◆ **EXERCISE DATA**
--------------------------------------------------
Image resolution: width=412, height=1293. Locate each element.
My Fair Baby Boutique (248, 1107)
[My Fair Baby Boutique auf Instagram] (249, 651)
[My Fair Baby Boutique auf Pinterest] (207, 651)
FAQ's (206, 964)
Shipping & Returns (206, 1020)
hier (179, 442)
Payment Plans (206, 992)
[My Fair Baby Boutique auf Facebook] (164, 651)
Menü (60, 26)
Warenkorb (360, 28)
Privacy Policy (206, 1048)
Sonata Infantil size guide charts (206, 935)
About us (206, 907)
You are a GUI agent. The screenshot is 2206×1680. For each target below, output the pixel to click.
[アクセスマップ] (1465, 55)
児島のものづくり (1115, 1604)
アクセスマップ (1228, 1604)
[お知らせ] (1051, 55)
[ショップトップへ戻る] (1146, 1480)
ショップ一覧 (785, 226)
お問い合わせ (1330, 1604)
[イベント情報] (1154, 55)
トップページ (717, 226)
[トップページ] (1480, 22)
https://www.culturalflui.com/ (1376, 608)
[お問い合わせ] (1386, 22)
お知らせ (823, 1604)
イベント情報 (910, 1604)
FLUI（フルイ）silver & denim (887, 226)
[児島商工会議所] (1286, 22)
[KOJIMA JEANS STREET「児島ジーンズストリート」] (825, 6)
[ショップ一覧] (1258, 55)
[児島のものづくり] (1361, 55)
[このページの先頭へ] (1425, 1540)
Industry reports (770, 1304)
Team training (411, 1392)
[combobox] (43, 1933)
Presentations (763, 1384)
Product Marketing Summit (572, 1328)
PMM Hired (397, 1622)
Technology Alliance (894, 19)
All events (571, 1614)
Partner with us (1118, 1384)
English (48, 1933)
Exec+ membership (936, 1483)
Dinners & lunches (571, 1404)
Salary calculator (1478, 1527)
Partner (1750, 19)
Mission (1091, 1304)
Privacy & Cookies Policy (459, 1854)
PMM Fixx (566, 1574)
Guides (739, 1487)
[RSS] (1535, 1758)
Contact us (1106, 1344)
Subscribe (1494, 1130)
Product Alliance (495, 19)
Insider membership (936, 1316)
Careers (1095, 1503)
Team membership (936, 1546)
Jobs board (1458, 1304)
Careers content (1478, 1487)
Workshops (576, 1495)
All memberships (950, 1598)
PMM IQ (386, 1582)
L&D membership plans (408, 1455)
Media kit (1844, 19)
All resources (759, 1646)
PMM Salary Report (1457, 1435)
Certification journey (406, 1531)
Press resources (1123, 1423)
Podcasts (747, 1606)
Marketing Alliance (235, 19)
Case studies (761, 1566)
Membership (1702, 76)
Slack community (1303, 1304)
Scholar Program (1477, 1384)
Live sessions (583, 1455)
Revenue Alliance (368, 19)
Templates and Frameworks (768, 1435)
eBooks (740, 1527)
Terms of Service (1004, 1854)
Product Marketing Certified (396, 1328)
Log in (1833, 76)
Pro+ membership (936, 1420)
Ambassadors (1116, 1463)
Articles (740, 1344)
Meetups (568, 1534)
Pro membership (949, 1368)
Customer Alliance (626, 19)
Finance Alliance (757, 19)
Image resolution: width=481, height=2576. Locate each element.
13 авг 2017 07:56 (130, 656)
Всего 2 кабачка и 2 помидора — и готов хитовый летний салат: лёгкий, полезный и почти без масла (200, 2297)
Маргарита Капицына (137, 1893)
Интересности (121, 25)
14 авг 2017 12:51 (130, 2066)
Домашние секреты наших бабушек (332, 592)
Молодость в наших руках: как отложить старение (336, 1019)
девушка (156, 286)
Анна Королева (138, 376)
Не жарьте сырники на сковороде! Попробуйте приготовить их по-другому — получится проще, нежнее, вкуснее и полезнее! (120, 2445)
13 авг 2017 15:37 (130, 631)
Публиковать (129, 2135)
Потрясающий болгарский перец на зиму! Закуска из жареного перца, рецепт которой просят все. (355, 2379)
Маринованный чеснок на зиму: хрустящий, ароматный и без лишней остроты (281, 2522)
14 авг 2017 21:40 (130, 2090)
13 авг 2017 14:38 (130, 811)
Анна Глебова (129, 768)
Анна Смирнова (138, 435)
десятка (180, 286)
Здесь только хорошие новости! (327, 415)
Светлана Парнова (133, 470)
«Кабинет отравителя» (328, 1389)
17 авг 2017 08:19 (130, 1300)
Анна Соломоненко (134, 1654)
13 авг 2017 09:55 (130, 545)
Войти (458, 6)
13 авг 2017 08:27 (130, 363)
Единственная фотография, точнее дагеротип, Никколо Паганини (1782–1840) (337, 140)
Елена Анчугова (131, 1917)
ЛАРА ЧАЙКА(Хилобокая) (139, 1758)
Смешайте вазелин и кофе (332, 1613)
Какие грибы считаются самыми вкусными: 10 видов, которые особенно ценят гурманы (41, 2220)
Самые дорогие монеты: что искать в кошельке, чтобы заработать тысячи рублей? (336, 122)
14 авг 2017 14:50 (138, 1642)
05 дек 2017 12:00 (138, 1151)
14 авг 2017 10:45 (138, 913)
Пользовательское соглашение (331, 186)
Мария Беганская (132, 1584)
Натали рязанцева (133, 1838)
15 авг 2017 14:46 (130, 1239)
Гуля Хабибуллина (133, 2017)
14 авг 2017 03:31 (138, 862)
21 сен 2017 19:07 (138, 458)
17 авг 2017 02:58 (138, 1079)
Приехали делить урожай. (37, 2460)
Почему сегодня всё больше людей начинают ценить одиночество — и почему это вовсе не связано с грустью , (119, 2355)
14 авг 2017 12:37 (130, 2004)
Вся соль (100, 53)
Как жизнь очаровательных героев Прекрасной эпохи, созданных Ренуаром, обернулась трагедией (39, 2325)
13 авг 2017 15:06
--------------------------------------------------
◆ **TASK GOAL**
From the listing above, the lines starting with the one that has "https://www.culturalflui.com/ (1376, 608)" and running through the one that has "Industry reports (770, 1304)" should be copied exactly, ends included.

◆ **ANSWER BOX**
https://www.culturalflui.com/ (1376, 608)
[お問い合わせ] (1386, 22)
お知らせ (823, 1604)
イベント情報 (910, 1604)
FLUI（フルイ）silver & denim (887, 226)
[児島商工会議所] (1286, 22)
[KOJIMA JEANS STREET「児島ジーンズストリート」] (825, 6)
[ショップ一覧] (1258, 55)
[児島のものづくり] (1361, 55)
[このページの先頭へ] (1425, 1540)
Industry reports (770, 1304)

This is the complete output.